The Connection
- Country of origin: USA
- Language(s): English, Korean
- Home station: WBUR
- Hosted by: Christopher Lydon (1994-2001) Dick Gordon (2001-2005)
- Original release: 1994 – 5 August 2005
- Opening theme: "Cantaloop (Flip Fantasia)" by Us3

= The Connection (radio program) =

Public radio call-in program

The Connection was a public radio call-in program from WBUR that ran from 1994 to 2005. Originally hosted by Christopher Lydon (1994–2001), and (after a series of short-term fill-in hosts) followed by Canadian Dick Gordon (2001–2005), it was syndicated to as many as 66 public radio stations in the United States.

In March 2001, Lydon was dismissed after negotiations for renewal of his contract broke down. Lydon now hosts WBUR's Open Source.

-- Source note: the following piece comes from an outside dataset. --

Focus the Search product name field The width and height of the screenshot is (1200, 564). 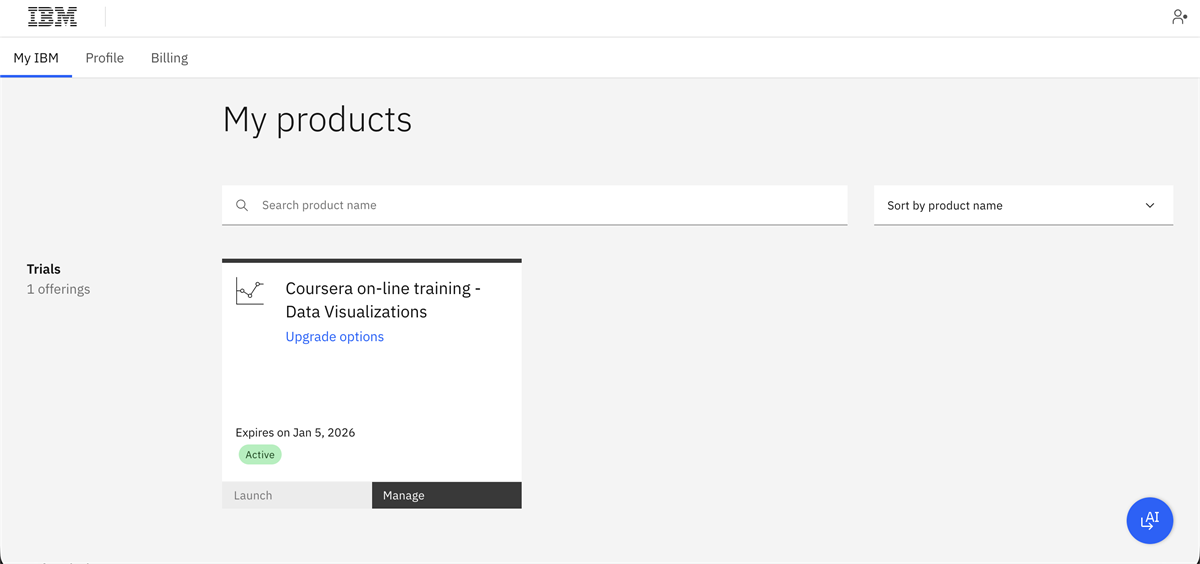(x=550, y=205)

Dick Gordon became the show's host just after the September 11, 2001 attacks. He eventually took the program to Baghdad for 10 days in April 2003.

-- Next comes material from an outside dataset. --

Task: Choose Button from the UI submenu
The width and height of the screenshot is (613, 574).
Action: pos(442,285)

The Connection was abruptly canceled after the August 5, 2005 broadcast, and Gordon was laid off. Gordon said that the circumstances surrounding his termination were not explained well, though it was believed that WBUR was presumably not able to continue carrying the show.

WBUR filled The Connection's 10 a.m. to noon timeslot with On Point, a similar program previously aired in the 7-9 p.m. timeslot. Gordon now hosts The Story with Dick Gordon at North Carolina Public Radio.

The Connection's theme song was the jazz tune "Cantaloupe Island" by Herbie Hancock, performed by Us3 in their rendition titled "Cantaloop (Flip Fantasia)".